> The task
Reproduce verbatim the lines of the listing below, from the line containing "coordinates (89, 1076)." through the line containing "The width and height of the screenshot is (600, 800).", with both of those lines included.
------------------------------------------------------------
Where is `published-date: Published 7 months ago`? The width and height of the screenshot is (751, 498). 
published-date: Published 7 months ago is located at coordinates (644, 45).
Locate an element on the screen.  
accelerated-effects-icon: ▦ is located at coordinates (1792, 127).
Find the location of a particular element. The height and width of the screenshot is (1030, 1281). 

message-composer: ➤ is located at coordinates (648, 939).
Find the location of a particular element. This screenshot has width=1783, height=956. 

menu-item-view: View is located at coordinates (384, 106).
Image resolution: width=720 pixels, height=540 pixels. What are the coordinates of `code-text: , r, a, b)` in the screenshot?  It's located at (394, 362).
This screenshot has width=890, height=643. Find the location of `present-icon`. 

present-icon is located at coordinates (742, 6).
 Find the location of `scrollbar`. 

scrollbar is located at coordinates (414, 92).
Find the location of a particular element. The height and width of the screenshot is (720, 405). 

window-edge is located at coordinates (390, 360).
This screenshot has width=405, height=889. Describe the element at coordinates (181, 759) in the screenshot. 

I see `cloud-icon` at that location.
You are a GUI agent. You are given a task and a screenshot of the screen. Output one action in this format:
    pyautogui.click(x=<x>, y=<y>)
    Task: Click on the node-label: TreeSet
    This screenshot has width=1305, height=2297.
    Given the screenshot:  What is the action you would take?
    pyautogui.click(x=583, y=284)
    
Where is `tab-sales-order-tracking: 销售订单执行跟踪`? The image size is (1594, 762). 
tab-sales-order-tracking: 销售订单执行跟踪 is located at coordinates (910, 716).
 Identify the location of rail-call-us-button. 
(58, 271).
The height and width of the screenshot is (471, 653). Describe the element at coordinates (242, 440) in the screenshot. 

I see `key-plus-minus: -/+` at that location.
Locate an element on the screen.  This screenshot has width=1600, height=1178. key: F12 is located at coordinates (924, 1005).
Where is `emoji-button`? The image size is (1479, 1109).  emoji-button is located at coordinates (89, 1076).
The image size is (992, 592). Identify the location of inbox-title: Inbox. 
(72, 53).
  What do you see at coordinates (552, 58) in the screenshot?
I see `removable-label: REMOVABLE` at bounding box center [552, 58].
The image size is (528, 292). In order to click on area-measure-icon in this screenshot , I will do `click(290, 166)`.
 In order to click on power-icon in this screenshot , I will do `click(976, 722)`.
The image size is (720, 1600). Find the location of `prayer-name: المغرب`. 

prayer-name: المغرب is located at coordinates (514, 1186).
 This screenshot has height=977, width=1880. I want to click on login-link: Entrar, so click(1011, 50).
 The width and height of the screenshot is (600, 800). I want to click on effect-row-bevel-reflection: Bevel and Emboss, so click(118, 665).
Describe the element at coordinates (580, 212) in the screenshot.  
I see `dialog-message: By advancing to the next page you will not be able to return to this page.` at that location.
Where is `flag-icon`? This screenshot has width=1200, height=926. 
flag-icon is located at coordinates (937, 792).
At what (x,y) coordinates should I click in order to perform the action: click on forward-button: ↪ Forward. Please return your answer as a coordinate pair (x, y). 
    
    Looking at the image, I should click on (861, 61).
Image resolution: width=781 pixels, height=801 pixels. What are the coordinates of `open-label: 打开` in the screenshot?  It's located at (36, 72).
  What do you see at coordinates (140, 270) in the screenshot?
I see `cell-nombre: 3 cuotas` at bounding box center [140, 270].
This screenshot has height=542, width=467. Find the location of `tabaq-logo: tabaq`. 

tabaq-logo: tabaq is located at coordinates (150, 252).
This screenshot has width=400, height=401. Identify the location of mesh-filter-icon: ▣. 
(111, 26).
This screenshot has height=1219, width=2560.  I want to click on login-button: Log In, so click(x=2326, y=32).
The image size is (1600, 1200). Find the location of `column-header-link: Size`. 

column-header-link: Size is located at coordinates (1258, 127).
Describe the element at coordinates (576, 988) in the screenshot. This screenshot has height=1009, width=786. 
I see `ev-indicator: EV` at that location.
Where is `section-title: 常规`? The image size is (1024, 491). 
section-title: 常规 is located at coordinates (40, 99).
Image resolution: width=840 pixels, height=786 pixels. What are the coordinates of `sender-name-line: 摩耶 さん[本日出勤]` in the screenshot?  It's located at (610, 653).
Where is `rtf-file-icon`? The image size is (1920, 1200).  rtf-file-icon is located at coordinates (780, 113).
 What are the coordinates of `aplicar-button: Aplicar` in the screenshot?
------------------------------------------------------------
> Result for this task
Where is `emoji-button`? The image size is (1479, 1109).  emoji-button is located at coordinates (89, 1076).
The image size is (992, 592). Identify the location of inbox-title: Inbox. 
(72, 53).
  What do you see at coordinates (552, 58) in the screenshot?
I see `removable-label: REMOVABLE` at bounding box center [552, 58].
The image size is (528, 292). In order to click on area-measure-icon in this screenshot , I will do `click(290, 166)`.
 In order to click on power-icon in this screenshot , I will do `click(976, 722)`.
The image size is (720, 1600). Find the location of `prayer-name: المغرب`. 

prayer-name: المغرب is located at coordinates (514, 1186).
 This screenshot has height=977, width=1880. I want to click on login-link: Entrar, so click(1011, 50).
 The width and height of the screenshot is (600, 800). I want to click on effect-row-bevel-reflection: Bevel and Emboss, so click(118, 665).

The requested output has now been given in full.